**DATA TO PROCESS:**
# # #

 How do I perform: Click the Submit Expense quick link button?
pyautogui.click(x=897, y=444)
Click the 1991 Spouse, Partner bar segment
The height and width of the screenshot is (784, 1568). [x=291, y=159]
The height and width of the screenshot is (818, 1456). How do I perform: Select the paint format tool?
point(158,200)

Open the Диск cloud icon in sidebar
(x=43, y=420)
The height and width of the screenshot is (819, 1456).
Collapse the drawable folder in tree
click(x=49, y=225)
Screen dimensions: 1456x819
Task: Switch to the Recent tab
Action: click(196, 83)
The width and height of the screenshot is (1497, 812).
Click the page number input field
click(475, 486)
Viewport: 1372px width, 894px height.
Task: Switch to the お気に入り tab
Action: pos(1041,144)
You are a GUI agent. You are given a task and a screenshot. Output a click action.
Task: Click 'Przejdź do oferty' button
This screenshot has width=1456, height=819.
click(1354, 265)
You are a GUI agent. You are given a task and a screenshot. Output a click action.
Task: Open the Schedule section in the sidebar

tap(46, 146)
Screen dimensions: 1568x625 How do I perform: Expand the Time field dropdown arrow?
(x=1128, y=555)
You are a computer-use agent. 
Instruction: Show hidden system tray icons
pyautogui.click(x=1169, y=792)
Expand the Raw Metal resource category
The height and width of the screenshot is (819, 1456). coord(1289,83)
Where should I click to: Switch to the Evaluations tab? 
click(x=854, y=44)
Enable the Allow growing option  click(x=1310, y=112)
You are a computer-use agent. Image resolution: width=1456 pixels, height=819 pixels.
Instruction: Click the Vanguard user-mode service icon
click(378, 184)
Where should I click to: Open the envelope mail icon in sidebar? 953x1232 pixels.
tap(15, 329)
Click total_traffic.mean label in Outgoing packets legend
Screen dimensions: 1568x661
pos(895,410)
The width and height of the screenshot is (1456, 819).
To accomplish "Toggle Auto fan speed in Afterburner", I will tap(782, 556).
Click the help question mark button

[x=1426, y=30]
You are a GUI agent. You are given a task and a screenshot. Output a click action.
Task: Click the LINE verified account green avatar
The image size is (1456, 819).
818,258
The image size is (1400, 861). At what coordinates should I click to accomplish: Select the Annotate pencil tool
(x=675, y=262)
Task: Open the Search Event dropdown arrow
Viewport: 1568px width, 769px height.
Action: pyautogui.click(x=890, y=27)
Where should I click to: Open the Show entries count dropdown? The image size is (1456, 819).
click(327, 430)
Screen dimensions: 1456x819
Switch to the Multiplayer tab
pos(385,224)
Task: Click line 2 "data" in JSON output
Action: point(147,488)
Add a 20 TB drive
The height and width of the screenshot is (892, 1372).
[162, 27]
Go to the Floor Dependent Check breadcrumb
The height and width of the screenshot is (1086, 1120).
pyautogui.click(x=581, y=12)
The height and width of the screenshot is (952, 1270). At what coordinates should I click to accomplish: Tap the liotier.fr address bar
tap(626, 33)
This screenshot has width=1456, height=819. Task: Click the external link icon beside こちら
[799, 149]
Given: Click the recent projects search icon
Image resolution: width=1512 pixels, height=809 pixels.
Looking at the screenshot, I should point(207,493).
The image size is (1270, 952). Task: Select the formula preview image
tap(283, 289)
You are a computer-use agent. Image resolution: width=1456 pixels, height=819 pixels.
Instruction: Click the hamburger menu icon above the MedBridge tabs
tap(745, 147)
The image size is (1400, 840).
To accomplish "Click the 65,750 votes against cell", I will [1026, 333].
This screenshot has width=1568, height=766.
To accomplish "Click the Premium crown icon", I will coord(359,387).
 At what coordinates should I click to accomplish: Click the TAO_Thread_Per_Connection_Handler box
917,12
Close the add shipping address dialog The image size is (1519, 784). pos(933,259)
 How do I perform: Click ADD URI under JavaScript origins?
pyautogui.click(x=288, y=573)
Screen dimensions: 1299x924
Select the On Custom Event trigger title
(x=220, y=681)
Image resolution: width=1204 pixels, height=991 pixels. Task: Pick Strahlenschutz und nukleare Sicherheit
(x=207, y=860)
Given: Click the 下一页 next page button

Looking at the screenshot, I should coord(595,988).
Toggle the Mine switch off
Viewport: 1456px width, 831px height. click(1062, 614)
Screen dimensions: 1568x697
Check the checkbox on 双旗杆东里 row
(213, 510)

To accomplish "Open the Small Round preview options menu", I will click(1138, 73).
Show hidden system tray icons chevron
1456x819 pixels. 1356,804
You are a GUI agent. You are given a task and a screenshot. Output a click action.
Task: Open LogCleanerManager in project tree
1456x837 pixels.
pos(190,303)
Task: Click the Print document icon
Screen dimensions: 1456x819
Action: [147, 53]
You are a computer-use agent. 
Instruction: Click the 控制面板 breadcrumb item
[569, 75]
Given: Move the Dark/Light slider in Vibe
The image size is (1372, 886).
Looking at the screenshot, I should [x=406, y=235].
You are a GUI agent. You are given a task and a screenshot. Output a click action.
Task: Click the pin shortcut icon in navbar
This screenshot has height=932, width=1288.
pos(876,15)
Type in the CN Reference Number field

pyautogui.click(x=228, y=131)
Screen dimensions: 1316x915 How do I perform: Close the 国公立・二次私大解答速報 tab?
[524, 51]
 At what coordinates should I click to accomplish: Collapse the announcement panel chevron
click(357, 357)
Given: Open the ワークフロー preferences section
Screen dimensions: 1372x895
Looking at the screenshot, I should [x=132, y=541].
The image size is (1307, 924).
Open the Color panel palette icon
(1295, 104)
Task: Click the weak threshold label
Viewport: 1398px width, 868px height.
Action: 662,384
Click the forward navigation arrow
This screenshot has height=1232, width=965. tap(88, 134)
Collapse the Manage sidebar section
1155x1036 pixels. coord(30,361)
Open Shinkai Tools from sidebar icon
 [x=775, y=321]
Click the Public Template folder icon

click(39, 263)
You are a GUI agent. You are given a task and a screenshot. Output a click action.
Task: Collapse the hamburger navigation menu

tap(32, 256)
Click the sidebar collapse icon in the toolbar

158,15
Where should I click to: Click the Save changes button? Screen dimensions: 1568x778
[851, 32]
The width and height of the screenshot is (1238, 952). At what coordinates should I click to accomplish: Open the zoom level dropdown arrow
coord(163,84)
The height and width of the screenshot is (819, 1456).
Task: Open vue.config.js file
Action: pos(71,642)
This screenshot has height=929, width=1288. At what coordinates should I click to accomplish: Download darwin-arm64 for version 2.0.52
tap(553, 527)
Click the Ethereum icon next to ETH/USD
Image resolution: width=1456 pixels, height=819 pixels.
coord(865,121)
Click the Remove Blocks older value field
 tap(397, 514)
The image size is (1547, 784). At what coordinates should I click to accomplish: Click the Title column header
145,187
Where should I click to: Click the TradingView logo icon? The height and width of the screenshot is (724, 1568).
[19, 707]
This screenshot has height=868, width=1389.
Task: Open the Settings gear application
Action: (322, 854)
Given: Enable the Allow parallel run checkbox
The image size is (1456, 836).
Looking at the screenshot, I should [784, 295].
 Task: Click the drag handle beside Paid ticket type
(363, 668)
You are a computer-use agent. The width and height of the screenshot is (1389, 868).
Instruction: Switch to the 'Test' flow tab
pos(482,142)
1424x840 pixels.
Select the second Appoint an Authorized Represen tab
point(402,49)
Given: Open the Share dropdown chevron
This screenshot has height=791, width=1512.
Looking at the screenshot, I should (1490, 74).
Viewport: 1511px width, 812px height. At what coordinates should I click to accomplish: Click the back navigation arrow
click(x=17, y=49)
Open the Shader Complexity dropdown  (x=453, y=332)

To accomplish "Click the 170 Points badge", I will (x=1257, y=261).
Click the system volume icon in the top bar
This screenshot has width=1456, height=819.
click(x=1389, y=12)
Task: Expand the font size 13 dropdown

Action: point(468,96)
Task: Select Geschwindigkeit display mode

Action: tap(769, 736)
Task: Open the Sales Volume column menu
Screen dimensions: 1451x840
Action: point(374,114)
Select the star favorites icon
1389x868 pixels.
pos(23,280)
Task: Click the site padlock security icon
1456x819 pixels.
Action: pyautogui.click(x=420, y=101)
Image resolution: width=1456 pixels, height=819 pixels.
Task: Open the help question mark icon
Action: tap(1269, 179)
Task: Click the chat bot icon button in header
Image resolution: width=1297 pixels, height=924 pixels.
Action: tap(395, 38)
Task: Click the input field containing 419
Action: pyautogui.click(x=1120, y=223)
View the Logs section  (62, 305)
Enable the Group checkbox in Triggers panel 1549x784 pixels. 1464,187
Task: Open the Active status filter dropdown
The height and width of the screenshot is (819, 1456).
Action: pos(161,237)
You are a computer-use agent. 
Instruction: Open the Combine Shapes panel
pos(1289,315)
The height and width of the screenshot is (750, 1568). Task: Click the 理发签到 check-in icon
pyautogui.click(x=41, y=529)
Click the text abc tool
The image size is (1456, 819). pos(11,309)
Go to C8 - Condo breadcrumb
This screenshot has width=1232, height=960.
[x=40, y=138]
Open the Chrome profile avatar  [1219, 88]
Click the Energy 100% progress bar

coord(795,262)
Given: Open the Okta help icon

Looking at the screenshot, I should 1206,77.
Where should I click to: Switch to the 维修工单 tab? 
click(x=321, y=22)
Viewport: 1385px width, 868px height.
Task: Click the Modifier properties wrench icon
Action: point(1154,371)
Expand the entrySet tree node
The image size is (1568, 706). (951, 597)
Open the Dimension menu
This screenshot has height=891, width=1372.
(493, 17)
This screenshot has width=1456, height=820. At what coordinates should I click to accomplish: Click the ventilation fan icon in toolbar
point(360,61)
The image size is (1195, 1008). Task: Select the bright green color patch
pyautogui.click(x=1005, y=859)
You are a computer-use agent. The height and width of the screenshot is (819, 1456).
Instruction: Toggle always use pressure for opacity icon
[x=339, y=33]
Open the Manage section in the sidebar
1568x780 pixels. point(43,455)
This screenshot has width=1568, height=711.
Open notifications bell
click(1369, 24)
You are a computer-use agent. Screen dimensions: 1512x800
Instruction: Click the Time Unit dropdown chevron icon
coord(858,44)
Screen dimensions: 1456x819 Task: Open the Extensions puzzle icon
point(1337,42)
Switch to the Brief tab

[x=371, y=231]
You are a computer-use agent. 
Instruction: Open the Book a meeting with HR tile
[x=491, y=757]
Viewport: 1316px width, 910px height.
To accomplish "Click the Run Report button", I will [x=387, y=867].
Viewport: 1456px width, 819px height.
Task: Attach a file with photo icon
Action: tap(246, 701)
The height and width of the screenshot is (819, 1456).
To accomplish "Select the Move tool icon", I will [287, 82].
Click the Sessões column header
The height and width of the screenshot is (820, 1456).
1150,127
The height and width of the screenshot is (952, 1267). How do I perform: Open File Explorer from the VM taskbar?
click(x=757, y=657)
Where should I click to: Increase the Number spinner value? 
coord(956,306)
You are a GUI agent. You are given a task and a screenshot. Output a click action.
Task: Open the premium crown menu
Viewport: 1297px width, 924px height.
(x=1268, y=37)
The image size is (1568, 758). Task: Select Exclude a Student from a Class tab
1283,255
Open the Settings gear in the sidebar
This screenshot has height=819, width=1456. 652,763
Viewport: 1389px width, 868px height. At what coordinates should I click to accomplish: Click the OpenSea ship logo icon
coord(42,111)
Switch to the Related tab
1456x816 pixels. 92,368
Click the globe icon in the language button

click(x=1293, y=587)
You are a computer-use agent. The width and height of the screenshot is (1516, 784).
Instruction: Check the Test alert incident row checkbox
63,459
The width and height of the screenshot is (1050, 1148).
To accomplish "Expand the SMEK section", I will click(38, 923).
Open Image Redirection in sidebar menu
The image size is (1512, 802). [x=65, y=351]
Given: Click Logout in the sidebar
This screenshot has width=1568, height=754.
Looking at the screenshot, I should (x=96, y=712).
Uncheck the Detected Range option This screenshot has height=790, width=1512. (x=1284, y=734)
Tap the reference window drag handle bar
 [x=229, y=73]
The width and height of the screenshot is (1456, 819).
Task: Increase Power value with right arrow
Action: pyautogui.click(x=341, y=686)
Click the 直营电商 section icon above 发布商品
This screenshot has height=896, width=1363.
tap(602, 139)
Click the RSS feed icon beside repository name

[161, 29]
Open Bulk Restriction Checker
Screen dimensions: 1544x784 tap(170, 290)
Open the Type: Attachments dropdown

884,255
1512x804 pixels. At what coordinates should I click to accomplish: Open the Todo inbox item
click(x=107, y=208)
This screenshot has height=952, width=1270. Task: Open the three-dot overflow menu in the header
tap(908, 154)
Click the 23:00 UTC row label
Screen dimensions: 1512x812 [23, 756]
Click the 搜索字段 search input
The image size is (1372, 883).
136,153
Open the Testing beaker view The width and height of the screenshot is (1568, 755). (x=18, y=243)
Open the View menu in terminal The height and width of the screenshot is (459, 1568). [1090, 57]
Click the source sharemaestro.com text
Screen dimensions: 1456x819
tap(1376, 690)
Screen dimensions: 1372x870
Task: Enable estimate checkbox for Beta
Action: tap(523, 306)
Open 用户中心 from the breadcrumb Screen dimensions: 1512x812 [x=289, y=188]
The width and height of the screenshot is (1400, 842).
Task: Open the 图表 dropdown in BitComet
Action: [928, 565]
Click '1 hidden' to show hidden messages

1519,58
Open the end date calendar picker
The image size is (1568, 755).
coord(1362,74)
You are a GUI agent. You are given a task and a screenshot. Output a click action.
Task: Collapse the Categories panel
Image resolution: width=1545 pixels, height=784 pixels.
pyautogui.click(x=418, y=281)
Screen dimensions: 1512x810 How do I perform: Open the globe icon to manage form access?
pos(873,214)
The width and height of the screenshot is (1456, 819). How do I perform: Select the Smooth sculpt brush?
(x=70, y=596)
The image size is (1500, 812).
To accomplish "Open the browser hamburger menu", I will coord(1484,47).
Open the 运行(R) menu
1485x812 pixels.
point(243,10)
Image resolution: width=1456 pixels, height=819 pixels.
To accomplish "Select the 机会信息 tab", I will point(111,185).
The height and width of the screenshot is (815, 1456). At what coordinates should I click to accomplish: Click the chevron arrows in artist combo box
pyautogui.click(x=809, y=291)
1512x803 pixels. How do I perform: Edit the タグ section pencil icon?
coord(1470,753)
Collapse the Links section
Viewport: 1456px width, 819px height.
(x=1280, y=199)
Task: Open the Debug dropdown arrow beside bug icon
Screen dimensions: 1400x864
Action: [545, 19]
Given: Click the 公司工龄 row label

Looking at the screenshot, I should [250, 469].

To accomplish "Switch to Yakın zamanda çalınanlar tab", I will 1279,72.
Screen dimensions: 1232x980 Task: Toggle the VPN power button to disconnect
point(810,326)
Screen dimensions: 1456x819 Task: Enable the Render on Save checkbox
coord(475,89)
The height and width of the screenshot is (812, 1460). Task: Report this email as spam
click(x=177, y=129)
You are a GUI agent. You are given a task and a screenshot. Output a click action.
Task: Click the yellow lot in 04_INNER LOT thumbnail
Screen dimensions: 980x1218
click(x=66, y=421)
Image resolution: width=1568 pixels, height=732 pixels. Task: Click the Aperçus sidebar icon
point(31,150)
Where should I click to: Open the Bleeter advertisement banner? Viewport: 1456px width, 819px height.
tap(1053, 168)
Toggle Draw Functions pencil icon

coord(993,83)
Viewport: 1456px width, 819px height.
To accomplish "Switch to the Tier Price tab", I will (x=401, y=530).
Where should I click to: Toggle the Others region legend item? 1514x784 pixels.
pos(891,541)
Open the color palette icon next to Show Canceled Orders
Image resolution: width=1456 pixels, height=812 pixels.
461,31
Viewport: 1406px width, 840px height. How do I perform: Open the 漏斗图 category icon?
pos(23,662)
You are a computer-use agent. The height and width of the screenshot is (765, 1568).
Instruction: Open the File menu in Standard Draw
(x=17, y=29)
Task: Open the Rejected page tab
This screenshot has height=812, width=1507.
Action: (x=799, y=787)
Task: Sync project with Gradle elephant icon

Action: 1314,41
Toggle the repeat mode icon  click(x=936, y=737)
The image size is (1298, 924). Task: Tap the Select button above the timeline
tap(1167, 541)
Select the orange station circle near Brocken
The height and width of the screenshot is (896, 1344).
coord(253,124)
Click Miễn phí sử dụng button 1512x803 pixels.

# # #

**YOUR GOAL:** Report the number of lines in the listing that include the string "Allow"; give nothing but the number.

**OUTPUT:** 2